When the entire clock tree is fixed on tier 0, it gives the lowest clock power and clock skew, with zero clock MIVs being used. The tradeoff is that the standard cell area is now unbalanced between tier 0 and tier 1. This is because the larger size flip-flops skew the area balance for the M3D designs with this setting.

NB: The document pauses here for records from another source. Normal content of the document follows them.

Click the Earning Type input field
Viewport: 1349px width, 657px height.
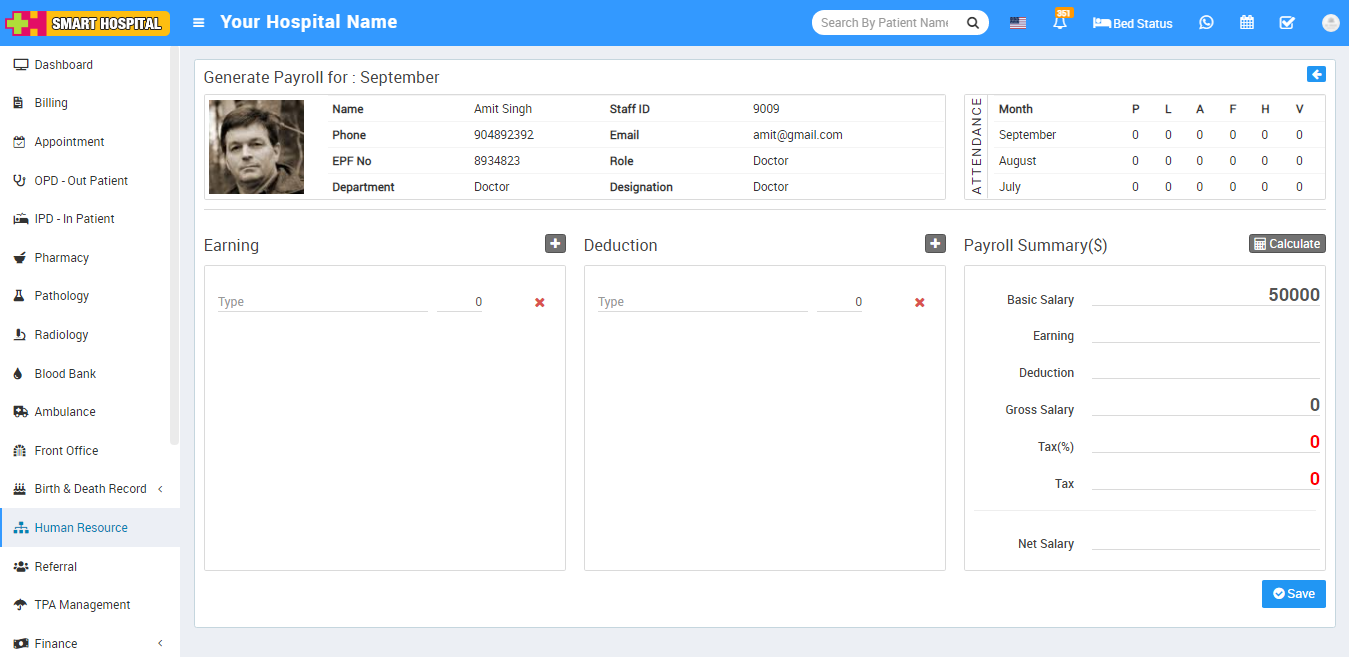322,302
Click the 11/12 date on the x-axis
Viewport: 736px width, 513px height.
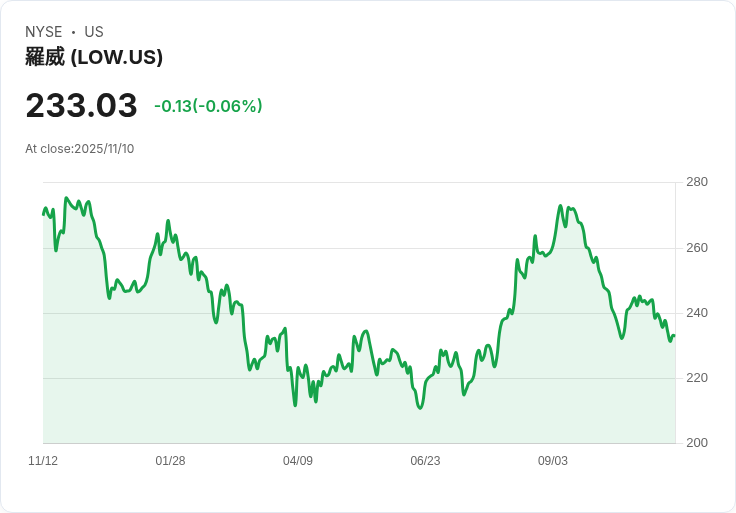point(43,461)
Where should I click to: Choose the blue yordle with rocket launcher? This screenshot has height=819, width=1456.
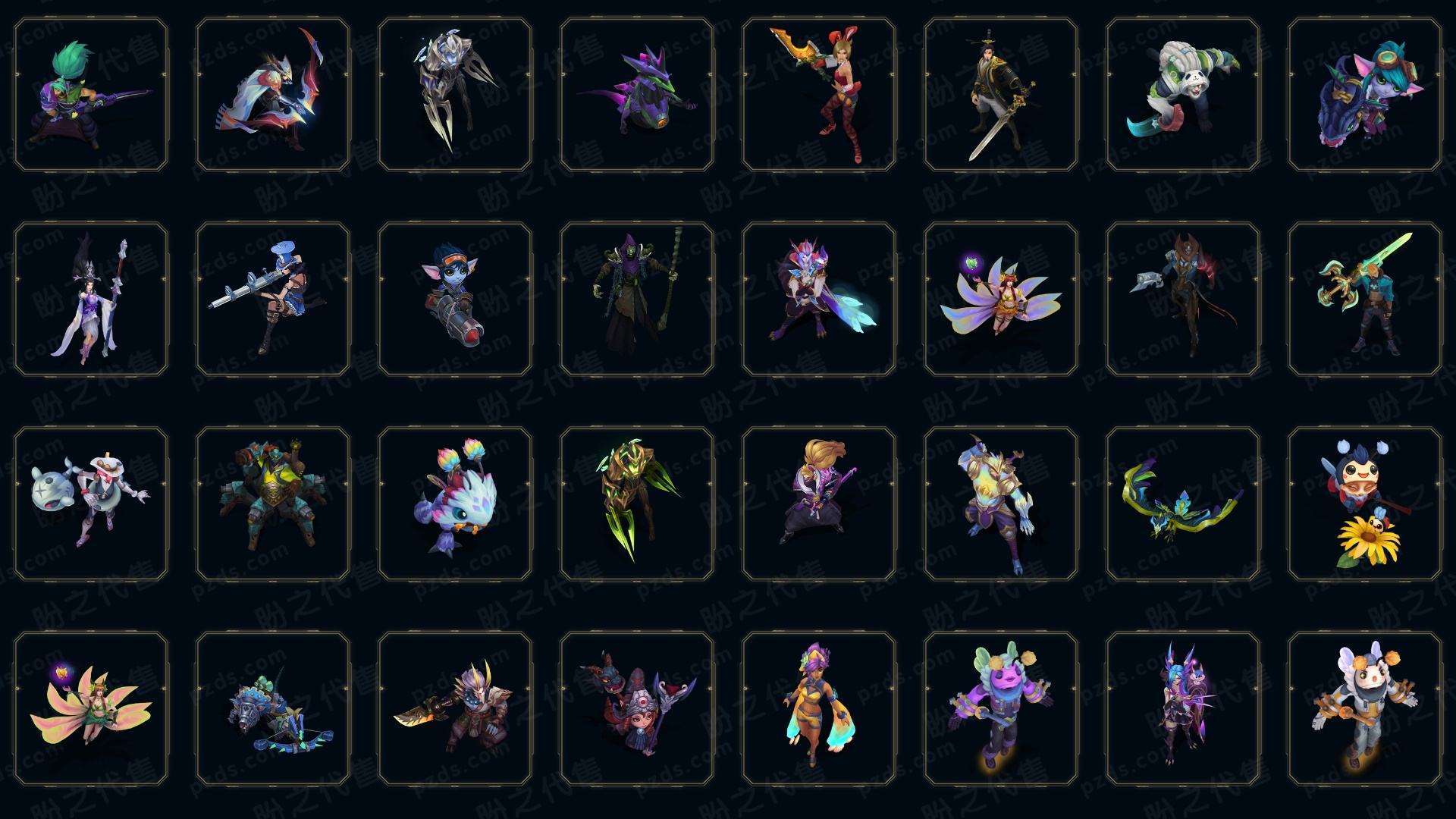[x=455, y=299]
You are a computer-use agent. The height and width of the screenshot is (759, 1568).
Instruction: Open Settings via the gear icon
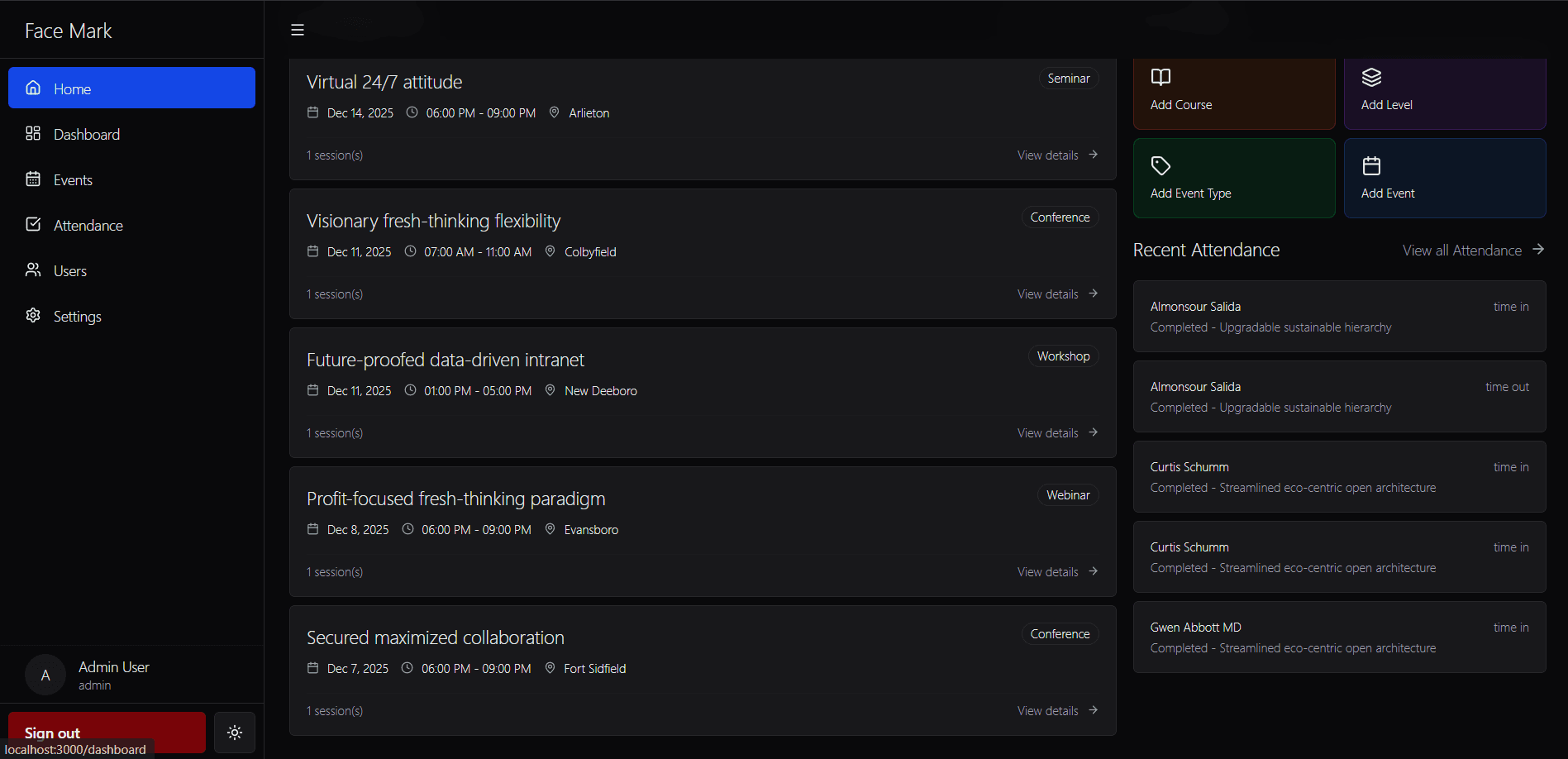(33, 315)
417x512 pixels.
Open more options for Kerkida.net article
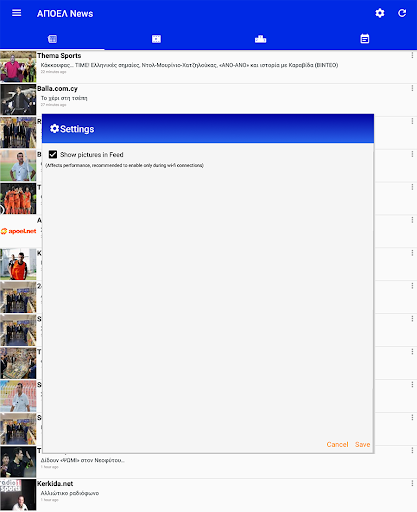pyautogui.click(x=412, y=483)
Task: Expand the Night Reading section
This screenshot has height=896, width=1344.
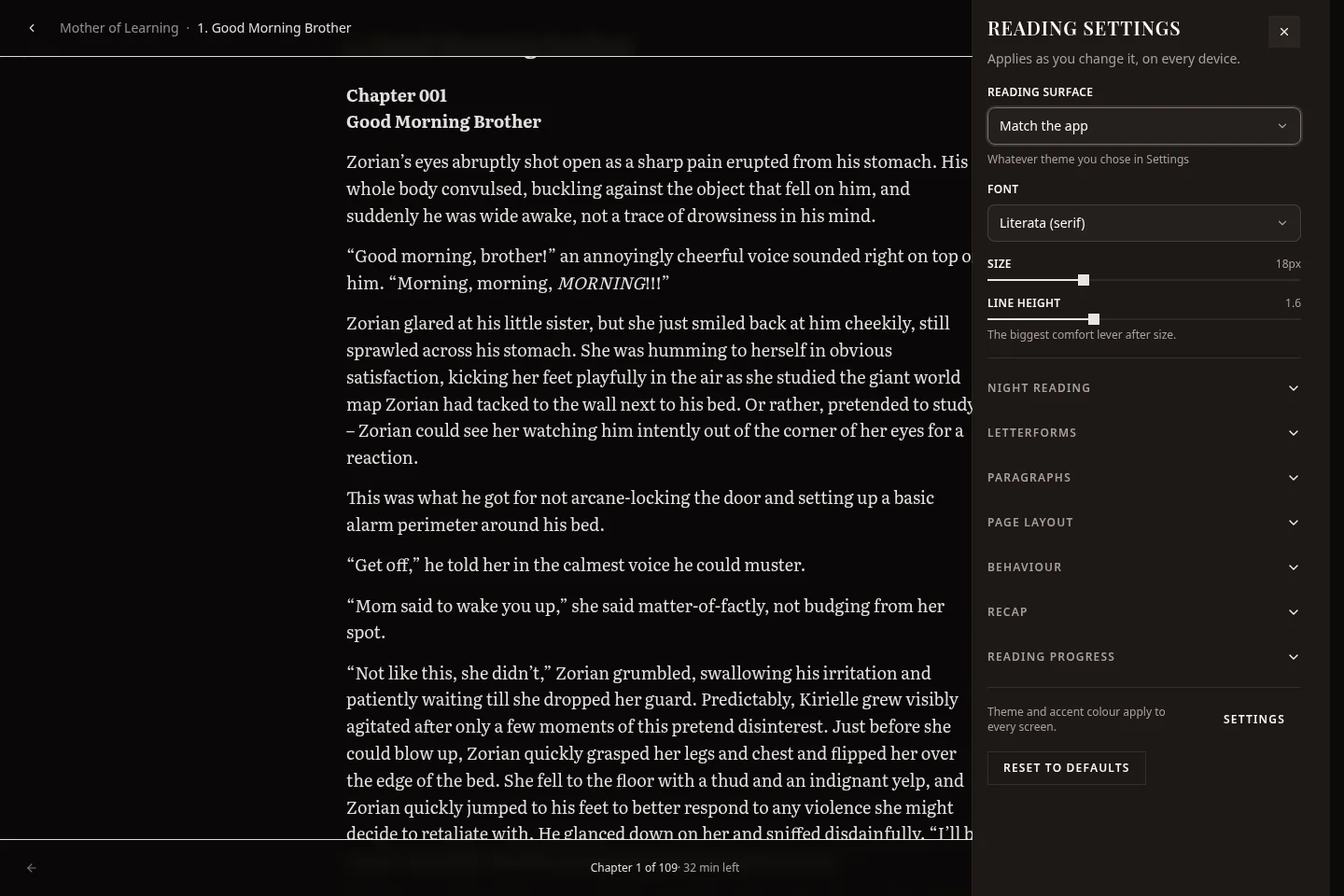Action: pos(1144,388)
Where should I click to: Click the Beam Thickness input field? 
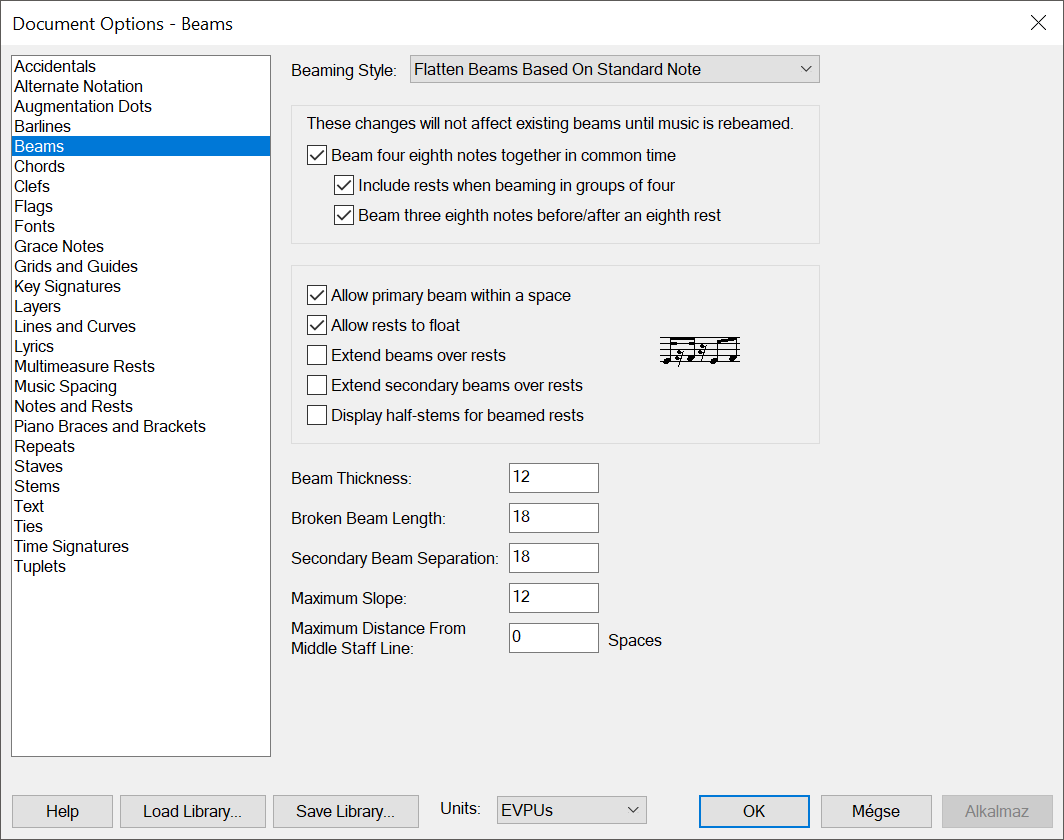pyautogui.click(x=553, y=478)
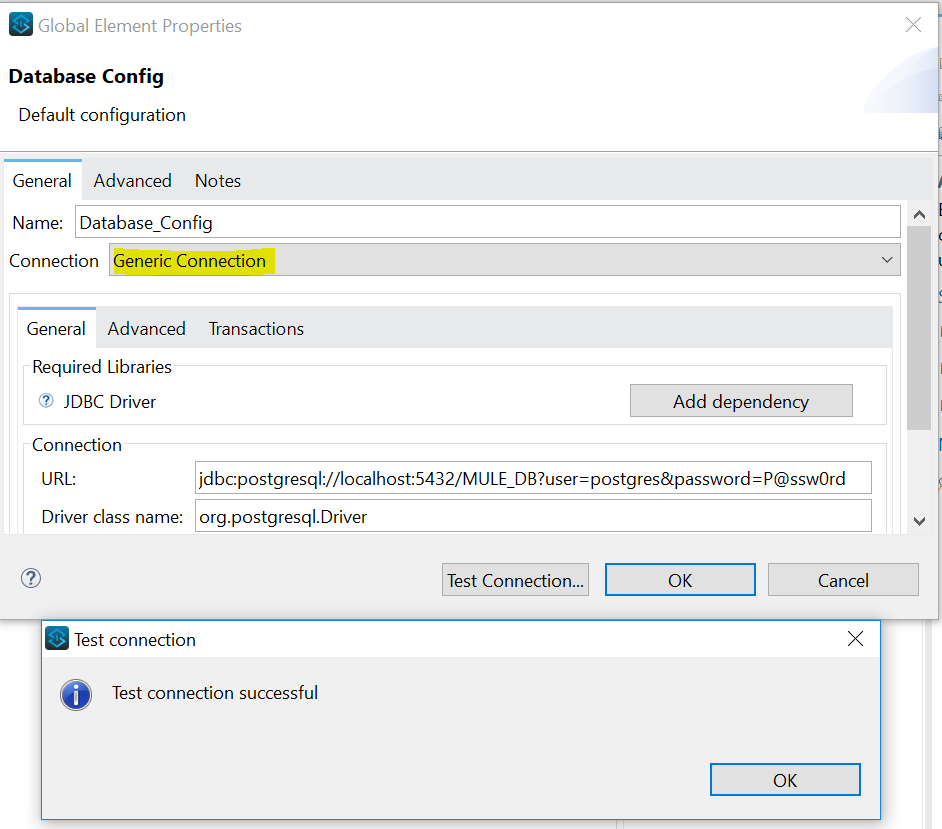
Task: Click the scrollbar down arrow
Action: [919, 521]
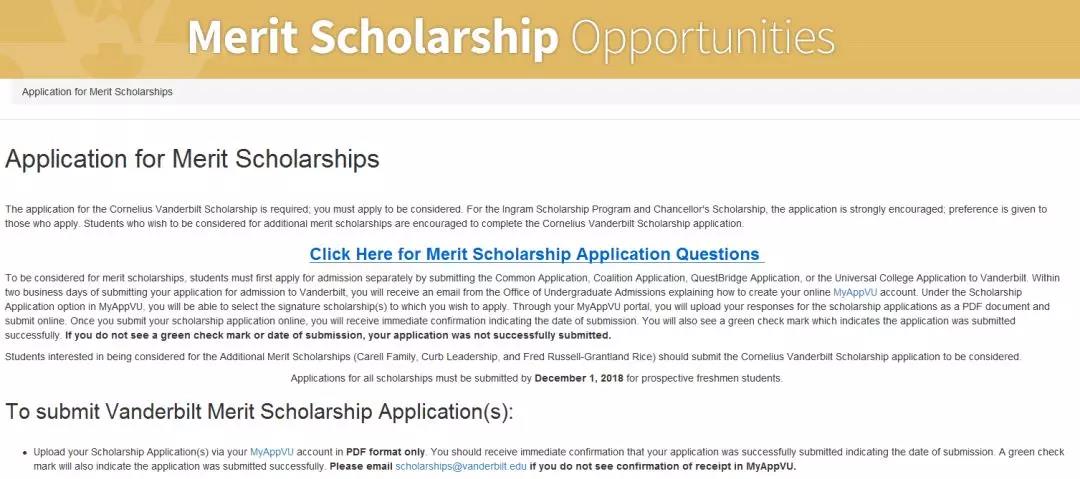Click the scholarships@vanderbilt.edu email link
This screenshot has width=1080, height=479.
point(461,467)
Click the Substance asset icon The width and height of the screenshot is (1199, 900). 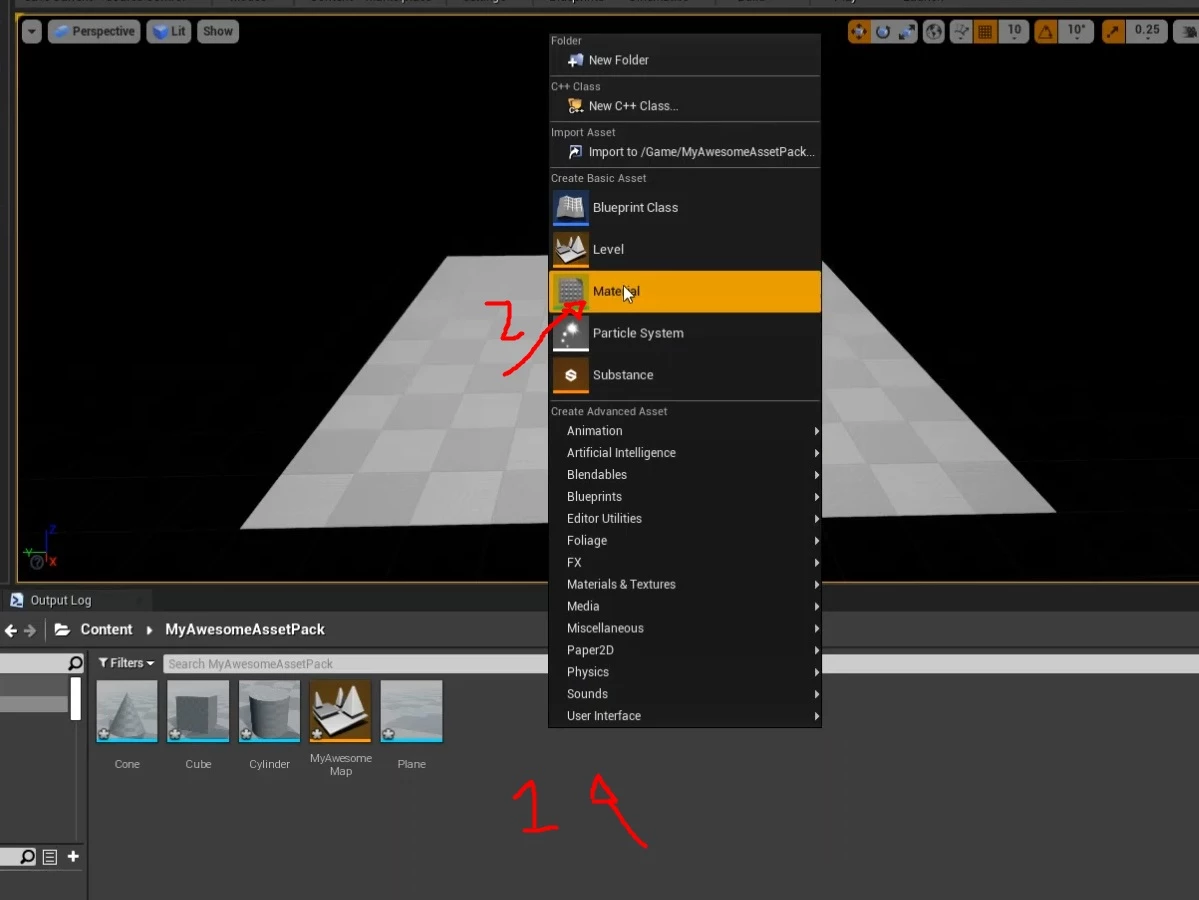570,375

This forces all the sequential logic to be 2D, while the combinational logic is partitioned into two tiers, leading to long routes for the signal nets and possibly more wire-length. The Table 5 shows that as fewer clock cells are fixed, the clock MIV count goes up and has a degrading effect on clock power. For our benchmarks, the best option is to only partition the FFs and fix all the rest of the cells on tier 0.

#### **5. Key Findings**

In our study we show the benefits of monolithic 3D ICs (M3D) at 7nm in terms of area, wire-length, power consumption, and frequency. We summarize our key findings as follows:

**Major source of 7nm M3D power saving:** Looking at the different components of the total power, such as net switching power, cell internal power, and leakage power, we observe that the wire-length reduction results in net switching power reduction, while buffer count reduction affects the internal power and leakage power reduction in M3D. The drive-strength usage distribution of the cells used in M3D implementation also has an impact on the leakage power reduction.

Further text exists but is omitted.